English 558: Final Paper

 

Due Dates:

Tues. 7/8 Project Proposal Due (one paragraph--should include the text you will use, possible subject for analysis, research that will need to be done.)

Fri. 7/18 Abstract and Annotated Bibliography Due (5 sources)

Fri. 7/25 Rough Draft Due

Fri. 8/1 Final Paper Due

 

Recommended Length of Final Paper: 5-7 pages

 

Suggested Topic: Analysis of Literary Text Within a Cultural Context

Using either a text we have read this semester or one of your own choosing, analyze a limited aspect of that text using cultural information about the writer's community. (For example, you may want to use information about the tribe's oral tradition, traditional artwork, architecture, religion, social structures, etc. to aid your analysis.)

 

Goals:

This assignments has three primary objectives. First, the assignment allows you to practice your skills in closely reading a text. Second, it asks you to employ the tools you have developed so far in this class for reading and understanding a literary text within its cultural context. Finally, it engages you in the act of research as a means of preparing you for your degree paper. The initial stages of the final project are designed to help you determine which secondary sources are most useful and focus your own argument through the use of an annotated bibliography.

 

What is Culture? (A Variety of perspectives)

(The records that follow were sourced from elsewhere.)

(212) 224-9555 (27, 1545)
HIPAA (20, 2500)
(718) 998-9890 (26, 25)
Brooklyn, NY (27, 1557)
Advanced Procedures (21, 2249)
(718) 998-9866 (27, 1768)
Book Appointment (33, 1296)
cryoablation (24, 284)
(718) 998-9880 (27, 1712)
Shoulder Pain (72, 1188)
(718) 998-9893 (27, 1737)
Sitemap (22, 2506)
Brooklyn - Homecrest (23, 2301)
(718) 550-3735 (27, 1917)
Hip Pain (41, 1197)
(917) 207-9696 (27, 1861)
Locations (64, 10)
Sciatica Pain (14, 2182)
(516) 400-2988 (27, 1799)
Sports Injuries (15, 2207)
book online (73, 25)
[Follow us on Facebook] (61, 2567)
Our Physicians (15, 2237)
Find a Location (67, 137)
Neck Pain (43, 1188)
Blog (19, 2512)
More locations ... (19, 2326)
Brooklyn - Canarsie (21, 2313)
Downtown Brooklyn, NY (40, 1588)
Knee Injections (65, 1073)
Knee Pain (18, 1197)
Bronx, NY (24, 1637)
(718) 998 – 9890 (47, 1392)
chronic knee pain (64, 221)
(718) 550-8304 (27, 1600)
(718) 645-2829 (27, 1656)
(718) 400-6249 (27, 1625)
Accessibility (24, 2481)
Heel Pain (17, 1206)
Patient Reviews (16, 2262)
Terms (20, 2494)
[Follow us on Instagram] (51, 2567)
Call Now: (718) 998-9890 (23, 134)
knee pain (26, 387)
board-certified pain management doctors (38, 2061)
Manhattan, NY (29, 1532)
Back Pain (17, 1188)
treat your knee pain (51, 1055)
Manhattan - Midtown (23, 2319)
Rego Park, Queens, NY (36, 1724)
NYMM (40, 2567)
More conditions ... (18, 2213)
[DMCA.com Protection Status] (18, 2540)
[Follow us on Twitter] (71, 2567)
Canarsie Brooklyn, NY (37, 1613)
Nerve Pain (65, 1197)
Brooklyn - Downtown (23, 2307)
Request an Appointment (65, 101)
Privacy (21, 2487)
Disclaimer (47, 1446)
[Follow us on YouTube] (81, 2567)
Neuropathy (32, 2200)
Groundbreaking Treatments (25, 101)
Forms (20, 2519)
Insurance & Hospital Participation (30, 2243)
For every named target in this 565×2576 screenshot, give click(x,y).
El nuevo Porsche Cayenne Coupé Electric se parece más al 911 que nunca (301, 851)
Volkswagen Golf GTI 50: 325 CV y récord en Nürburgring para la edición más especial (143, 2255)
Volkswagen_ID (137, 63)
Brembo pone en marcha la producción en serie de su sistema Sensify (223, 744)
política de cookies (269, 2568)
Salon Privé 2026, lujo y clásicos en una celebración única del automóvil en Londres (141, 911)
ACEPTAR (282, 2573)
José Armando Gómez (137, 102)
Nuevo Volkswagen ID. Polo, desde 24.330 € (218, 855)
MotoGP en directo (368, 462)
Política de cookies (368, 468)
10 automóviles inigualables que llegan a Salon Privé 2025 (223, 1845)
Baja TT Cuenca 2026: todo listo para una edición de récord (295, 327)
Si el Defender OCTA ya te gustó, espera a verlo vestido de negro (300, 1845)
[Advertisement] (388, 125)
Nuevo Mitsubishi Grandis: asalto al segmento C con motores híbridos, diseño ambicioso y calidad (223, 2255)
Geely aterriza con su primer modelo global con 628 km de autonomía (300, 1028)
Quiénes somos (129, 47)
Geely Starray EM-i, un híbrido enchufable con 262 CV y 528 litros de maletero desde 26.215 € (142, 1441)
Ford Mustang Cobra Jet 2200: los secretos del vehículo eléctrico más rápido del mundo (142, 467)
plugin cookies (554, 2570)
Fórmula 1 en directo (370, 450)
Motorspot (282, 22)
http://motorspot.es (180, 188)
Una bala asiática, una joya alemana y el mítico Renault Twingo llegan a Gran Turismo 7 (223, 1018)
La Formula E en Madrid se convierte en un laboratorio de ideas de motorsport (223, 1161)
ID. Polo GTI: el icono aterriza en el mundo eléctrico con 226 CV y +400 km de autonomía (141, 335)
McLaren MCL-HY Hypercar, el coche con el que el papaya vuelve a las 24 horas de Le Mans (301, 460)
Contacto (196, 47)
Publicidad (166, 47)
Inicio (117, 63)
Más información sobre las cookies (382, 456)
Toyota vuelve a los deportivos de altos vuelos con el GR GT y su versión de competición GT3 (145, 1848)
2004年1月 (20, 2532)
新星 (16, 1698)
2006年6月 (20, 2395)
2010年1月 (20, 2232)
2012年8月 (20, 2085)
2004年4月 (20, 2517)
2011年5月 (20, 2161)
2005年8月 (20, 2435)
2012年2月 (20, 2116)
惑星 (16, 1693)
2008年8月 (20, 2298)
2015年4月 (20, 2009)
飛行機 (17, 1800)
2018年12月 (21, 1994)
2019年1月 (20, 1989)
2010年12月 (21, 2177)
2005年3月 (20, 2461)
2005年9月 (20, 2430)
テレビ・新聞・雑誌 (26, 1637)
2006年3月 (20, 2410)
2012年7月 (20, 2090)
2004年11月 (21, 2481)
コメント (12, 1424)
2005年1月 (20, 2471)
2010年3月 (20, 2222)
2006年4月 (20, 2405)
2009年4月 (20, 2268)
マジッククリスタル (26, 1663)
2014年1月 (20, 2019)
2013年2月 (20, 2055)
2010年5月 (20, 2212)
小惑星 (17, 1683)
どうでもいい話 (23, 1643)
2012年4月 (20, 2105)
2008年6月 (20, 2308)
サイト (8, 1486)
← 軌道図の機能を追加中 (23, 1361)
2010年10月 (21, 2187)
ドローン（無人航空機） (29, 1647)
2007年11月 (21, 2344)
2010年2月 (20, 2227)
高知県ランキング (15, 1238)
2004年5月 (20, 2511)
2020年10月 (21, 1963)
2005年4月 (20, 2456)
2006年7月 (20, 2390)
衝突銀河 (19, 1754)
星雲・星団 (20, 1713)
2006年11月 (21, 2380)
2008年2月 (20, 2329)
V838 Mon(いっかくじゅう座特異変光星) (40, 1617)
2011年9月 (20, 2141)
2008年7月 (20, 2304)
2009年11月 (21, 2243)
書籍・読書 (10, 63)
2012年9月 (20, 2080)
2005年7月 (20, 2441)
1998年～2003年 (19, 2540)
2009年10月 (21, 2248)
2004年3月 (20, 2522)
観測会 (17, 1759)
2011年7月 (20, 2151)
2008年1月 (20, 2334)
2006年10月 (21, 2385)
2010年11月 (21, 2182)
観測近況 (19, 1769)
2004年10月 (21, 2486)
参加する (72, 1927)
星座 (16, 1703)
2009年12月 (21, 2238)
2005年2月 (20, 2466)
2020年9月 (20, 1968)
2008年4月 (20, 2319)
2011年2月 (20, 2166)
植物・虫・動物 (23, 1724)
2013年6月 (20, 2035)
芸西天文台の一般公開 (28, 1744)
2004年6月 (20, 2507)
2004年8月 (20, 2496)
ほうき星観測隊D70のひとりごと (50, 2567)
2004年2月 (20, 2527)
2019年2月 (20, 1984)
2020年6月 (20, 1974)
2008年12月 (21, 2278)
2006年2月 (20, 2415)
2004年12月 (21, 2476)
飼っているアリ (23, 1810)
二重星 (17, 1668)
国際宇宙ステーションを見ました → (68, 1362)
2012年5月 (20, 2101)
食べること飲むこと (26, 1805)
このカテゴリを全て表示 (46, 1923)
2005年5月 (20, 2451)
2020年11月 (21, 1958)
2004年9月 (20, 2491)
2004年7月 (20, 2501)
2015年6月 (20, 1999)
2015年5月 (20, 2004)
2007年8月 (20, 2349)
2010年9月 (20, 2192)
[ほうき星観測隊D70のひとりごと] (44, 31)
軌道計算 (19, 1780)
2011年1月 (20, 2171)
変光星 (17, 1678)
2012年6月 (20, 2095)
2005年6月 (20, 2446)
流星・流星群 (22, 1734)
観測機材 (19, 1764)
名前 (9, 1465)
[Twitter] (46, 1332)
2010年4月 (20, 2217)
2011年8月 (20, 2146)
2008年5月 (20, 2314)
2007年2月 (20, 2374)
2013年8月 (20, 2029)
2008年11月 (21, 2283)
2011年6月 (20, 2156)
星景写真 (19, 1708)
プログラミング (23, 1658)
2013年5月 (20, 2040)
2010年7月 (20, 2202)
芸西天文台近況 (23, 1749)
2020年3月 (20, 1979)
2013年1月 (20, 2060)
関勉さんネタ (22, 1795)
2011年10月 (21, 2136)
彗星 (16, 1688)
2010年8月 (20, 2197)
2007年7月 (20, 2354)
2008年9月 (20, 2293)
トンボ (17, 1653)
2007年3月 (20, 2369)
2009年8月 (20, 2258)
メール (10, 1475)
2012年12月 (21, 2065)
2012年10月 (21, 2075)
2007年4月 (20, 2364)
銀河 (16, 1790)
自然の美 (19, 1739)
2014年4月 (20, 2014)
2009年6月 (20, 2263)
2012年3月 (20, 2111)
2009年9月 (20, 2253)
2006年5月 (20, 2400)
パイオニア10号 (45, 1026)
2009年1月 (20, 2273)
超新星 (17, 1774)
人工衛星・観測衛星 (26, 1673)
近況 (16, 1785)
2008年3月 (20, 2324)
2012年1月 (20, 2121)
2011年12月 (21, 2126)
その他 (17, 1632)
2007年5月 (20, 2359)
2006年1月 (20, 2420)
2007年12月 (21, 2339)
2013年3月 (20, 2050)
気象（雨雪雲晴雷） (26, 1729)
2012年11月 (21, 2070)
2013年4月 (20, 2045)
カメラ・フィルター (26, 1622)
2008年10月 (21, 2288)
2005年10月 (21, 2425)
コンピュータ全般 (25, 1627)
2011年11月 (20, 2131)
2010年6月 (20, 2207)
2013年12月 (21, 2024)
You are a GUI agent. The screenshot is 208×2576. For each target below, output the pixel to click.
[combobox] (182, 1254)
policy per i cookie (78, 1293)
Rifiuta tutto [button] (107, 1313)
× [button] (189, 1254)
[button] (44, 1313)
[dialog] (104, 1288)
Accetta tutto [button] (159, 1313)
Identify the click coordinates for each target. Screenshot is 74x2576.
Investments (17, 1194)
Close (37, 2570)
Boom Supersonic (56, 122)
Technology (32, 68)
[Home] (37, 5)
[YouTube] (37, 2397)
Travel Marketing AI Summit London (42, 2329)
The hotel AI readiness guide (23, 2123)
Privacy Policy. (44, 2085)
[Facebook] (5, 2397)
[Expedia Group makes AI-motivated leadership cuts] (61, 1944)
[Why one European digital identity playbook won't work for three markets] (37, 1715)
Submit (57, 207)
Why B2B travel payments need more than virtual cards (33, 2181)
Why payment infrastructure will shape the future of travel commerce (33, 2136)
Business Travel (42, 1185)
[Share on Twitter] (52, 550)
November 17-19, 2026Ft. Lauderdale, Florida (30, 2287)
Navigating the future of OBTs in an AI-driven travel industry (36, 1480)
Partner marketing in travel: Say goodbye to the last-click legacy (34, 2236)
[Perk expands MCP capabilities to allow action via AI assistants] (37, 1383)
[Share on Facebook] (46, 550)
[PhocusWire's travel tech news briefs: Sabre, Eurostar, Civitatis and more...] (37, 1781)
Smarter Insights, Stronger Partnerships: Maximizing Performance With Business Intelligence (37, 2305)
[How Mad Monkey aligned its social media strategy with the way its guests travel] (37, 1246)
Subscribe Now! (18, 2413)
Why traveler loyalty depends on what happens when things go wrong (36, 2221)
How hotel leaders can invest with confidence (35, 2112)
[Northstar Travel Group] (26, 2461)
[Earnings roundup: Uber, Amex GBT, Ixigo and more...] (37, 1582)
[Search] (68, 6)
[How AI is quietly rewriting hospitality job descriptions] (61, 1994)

A. HIGH CULTURE: Matthew Arnold, Culture and Anarchy (1869)

"The disparagers of culture make its motive curiosity; sometimes, indeed, they make its motive mere exclusiveness and vanity. The culture which is supposed to plume itself on a smattering of Greek and Latin is a culture which is begotten by nothing so intellectual as curiosity; it is valued either out of sheer vanity and ignorance or else as an engine of social and class distinction, separating its holder, like a badge or title, from the other people who have not got it. No serious man would call this culture, or attach any value to it, as culture, at all. To find the real ground for the very different estimate which serious people set upon culture, we must find some motive for culture in terms of which may lie a real ambiguity, and such a motive the word curiosity gives us" ("Sweetness and Light," p. 1)

 

B. LIVED CULTURE: Edward Tylor ("the father of British Anthropology"), Primitive Culture (1871)

"Culture or Civilization, taken in its wide ethnographic sense, is that complex whole which includes knowledge, belief, art, morals, law, custom, and any other capabilities and habits acquired by man as a member of society. The condition of culture among the various societies of mankind, in so far as it is capable of being investigated on general principles, is a subject apt for the study of the laws of human thought and action. On the one hand, the uniformity which so largely pervades civilization may be ascribed, in great measure, to the uniform action of uniform causes while on the other hand its various grades may be regarded as stages of development or evolution, each the outcome e of previous history, and about to do its proper part in shaping the history of the future." (p. 1)

 

C. SIGNIFYING PRACTICES: Raymond Williams, Keywords (1976)

Culture is "the works and practices of intellectual and especially artistic activity" (90). As John Storey notes in Cultural Theory and Popular Culture, by this Williams means those "texts and practices whose principle function is to signify, to produce or to be the occasion for the production of meaning" (2). This means that pop music and the work of Beethoven are both cultural texts --they both signify meaning and reflect artistic and intellectual activity.